[Start Dataset extract]

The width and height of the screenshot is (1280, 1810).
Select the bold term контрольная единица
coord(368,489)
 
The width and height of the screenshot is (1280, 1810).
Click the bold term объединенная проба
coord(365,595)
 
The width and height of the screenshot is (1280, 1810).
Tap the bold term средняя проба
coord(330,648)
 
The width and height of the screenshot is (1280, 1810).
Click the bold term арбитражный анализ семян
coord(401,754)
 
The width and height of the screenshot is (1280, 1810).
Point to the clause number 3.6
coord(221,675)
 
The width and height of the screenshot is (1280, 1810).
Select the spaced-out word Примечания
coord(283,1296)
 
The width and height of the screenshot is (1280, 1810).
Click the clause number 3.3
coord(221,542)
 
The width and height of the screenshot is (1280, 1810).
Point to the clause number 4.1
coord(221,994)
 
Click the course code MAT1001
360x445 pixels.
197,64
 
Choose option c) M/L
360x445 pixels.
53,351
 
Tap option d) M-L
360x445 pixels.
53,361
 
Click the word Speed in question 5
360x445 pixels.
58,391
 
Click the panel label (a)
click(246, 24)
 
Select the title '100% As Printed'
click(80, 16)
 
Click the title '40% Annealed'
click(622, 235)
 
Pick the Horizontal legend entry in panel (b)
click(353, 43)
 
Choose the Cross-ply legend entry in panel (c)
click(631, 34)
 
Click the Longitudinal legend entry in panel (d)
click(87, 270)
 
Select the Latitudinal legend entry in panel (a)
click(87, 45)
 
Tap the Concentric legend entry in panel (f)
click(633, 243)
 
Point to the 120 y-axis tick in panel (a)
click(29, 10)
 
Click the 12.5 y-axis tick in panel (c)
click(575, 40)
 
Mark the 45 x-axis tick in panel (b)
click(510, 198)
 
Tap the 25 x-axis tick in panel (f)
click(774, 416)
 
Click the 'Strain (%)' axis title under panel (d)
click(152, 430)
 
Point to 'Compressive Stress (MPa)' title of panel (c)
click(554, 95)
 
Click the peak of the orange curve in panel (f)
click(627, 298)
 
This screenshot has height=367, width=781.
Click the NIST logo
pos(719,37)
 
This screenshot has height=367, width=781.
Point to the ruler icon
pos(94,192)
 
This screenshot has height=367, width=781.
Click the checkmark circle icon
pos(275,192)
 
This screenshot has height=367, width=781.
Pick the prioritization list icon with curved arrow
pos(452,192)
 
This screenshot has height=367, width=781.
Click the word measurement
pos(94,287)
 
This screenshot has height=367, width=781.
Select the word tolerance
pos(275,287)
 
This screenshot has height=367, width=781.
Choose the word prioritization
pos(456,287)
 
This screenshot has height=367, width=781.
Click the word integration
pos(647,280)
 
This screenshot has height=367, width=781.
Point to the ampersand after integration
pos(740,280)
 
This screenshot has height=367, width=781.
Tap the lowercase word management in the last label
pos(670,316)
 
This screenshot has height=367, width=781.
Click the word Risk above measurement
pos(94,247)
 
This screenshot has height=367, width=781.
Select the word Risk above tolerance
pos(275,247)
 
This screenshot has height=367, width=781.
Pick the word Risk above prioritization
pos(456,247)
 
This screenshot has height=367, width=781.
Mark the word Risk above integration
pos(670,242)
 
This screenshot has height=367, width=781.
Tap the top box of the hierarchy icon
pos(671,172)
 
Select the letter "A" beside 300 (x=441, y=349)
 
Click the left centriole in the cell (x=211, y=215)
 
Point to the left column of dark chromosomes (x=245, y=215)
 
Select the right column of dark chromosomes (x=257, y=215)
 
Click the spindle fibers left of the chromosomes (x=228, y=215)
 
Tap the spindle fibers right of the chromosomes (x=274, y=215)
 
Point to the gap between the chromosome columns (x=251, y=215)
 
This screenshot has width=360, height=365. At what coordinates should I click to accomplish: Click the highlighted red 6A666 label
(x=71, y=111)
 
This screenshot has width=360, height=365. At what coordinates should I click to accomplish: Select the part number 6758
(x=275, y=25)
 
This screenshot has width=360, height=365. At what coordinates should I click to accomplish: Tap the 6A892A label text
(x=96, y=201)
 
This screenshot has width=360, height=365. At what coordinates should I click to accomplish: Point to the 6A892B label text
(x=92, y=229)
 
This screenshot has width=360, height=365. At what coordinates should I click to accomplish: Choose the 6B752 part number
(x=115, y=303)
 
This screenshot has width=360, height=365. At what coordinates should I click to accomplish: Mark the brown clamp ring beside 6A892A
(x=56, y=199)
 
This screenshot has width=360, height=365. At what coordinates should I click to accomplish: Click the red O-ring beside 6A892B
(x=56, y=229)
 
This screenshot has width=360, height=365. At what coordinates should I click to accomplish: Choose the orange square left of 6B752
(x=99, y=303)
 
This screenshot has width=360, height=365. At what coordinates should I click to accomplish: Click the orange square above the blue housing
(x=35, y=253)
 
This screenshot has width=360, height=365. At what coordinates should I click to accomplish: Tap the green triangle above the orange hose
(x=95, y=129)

[End Dataset extract]

Directions for this task »
Render every line of the records above as a Markdown table with the columns "Row" and "Line," numbering each row and leaving out blank lines.

Task result »
| Row | Line |
|---|---|
| 1 | The width and height of the screenshot is (1280, 1810). |
| 2 | Select the bold term контрольная единица |
| 3 | coord(368,489) |
| 4 | The width and height of the screenshot is (1280, 1810). |
| 5 | Click the bold term объединенная проба |
| 6 | coord(365,595) |
| 7 | The width and height of the screenshot is (1280, 1810). |
| 8 | Tap the bold term средняя проба |
| 9 | coord(330,648) |
| 10 | The width and height of the screenshot is (1280, 1810). |
| 11 | Click the bold term арбитражный анализ семян |
| 12 | coord(401,754) |
| 13 | The width and height of the screenshot is (1280, 1810). |
| 14 | Point to the clause number 3.6 |
| 15 | coord(221,675) |
| 16 | The width and height of the screenshot is (1280, 1810). |
| 17 | Select the spaced-out word Примечания |
| 18 | coord(283,1296) |
| 19 | The width and height of the screenshot is (1280, 1810). |
| 20 | Click the clause number 3.3 |
| 21 | coord(221,542) |
| 22 | The width and height of the screenshot is (1280, 1810). |
| 23 | Point to the clause number 4.1 |
| 24 | coord(221,994) |
| 25 | Click the course code MAT1001 |
| 26 | 360x445 pixels. |
| 27 | 197,64 |
| 28 | Choose option c) M/L |
| 29 | 360x445 pixels. |
| 30 | 53,351 |
| 31 | Tap option d) M-L |
| 32 | 360x445 pixels. |
| 33 | 53,361 |
| 34 | Click the word Speed in question 5 |
| 35 | 360x445 pixels. |
| 36 | 58,391 |
| 37 | Click the panel label (a) |
| 38 | click(246, 24) |
| 39 | Select the title '100% As Printed' |
| 40 | click(80, 16) |
| 41 | Click the title '40% Annealed' |
| 42 | click(622, 235) |
| 43 | Pick the Horizontal legend entry in panel (b) |
| 44 | click(353, 43) |
| 45 | Choose the Cross-ply legend entry in panel (c) |
| 46 | click(631, 34) |
| 47 | Click the Longitudinal legend entry in panel (d) |
| 48 | click(87, 270) |
| 49 | Select the Latitudinal legend entry in panel (a) |
| 50 | click(87, 45) |
| 51 | Tap the Concentric legend entry in panel (f) |
| 52 | click(633, 243) |
| 53 | Point to the 120 y-axis tick in panel (a) |
| 54 | click(29, 10) |
| 55 | Click the 12.5 y-axis tick in panel (c) |
| 56 | click(575, 40) |
| 57 | Mark the 45 x-axis tick in panel (b) |
| 58 | click(510, 198) |
| 59 | Tap the 25 x-axis tick in panel (f) |
| 60 | click(774, 416) |
| 61 | Click the 'Strain (%)' axis title under panel (d) |
| 62 | click(152, 430) |
| 63 | Point to 'Compressive Stress (MPa)' title of panel (c) |
| 64 | click(554, 95) |
| 65 | Click the peak of the orange curve in panel (f) |
| 66 | click(627, 298) |
| 67 | This screenshot has height=367, width=781. |
| 68 | Click the NIST logo |
| 69 | pos(719,37) |
| 70 | This screenshot has height=367, width=781. |
| 71 | Point to the ruler icon |
| 72 | pos(94,192) |
| 73 | This screenshot has height=367, width=781. |
| 74 | Click the checkmark circle icon |
| 75 | pos(275,192) |
| 76 | This screenshot has height=367, width=781. |
| 77 | Pick the prioritization list icon with curved arrow |
| 78 | pos(452,192) |
| 79 | This screenshot has height=367, width=781. |
| 80 | Click the word measurement |
| 81 | pos(94,287) |
| 82 | This screenshot has height=367, width=781. |
| 83 | Select the word tolerance |
| 84 | pos(275,287) |
| 85 | This screenshot has height=367, width=781. |
| 86 | Choose the word prioritization |
| 87 | pos(456,287) |
| 88 | This screenshot has height=367, width=781. |
| 89 | Click the word integration |
| 90 | pos(647,280) |
| 91 | This screenshot has height=367, width=781. |
| 92 | Point to the ampersand after integration |
| 93 | pos(740,280) |
| 94 | This screenshot has height=367, width=781. |
| 95 | Tap the lowercase word management in the last label |
| 96 | pos(670,316) |
| 97 | This screenshot has height=367, width=781. |
| 98 | Click the word Risk above measurement |
| 99 | pos(94,247) |
| 100 | This screenshot has height=367, width=781. |
| 101 | Select the word Risk above tolerance |
| 102 | pos(275,247) |
| 103 | This screenshot has height=367, width=781. |
| 104 | Pick the word Risk above prioritization |
| 105 | pos(456,247) |
| 106 | This screenshot has height=367, width=781. |
| 107 | Mark the word Risk above integration |
| 108 | pos(670,242) |
| 109 | This screenshot has height=367, width=781. |
| 110 | Tap the top box of the hierarchy icon |
| 111 | pos(671,172) |
| 112 | Select the letter "A" beside 300 (x=441, y=349) |
| 113 | Click the left centriole in the cell (x=211, y=215) |
| 114 | Point to the left column of dark chromosomes (x=245, y=215) |
| 115 | Select the right column of dark chromosomes (x=257, y=215) |
| 116 | Click the spindle fibers left of the chromosomes (x=228, y=215) |
| 117 | Tap the spindle fibers right of the chromosomes (x=274, y=215) |
| 118 | Point to the gap between the chromosome columns (x=251, y=215) |
| 119 | This screenshot has width=360, height=365. At what coordinates should I click to accomplish: Click the highlighted red 6A666 label |
| 120 | (x=71, y=111) |
| 121 | This screenshot has width=360, height=365. At what coordinates should I click to accomplish: Select the part number 6758 |
| 122 | (x=275, y=25) |
| 123 | This screenshot has width=360, height=365. At what coordinates should I click to accomplish: Tap the 6A892A label text |
| 124 | (x=96, y=201) |
| 125 | This screenshot has width=360, height=365. At what coordinates should I click to accomplish: Point to the 6A892B label text |
| 126 | (x=92, y=229) |
| 127 | This screenshot has width=360, height=365. At what coordinates should I click to accomplish: Choose the 6B752 part number |
| 128 | (x=115, y=303) |
| 129 | This screenshot has width=360, height=365. At what coordinates should I click to accomplish: Mark the brown clamp ring beside 6A892A |
| 130 | (x=56, y=199) |
| 131 | This screenshot has width=360, height=365. At what coordinates should I click to accomplish: Click the red O-ring beside 6A892B |
| 132 | (x=56, y=229) |
| 133 | This screenshot has width=360, height=365. At what coordinates should I click to accomplish: Choose the orange square left of 6B752 |
| 134 | (x=99, y=303) |
| 135 | This screenshot has width=360, height=365. At what coordinates should I click to accomplish: Click the orange square above the blue housing |
| 136 | (x=35, y=253) |
| 137 | This screenshot has width=360, height=365. At what coordinates should I click to accomplish: Tap the green triangle above the orange hose |
| 138 | (x=95, y=129) |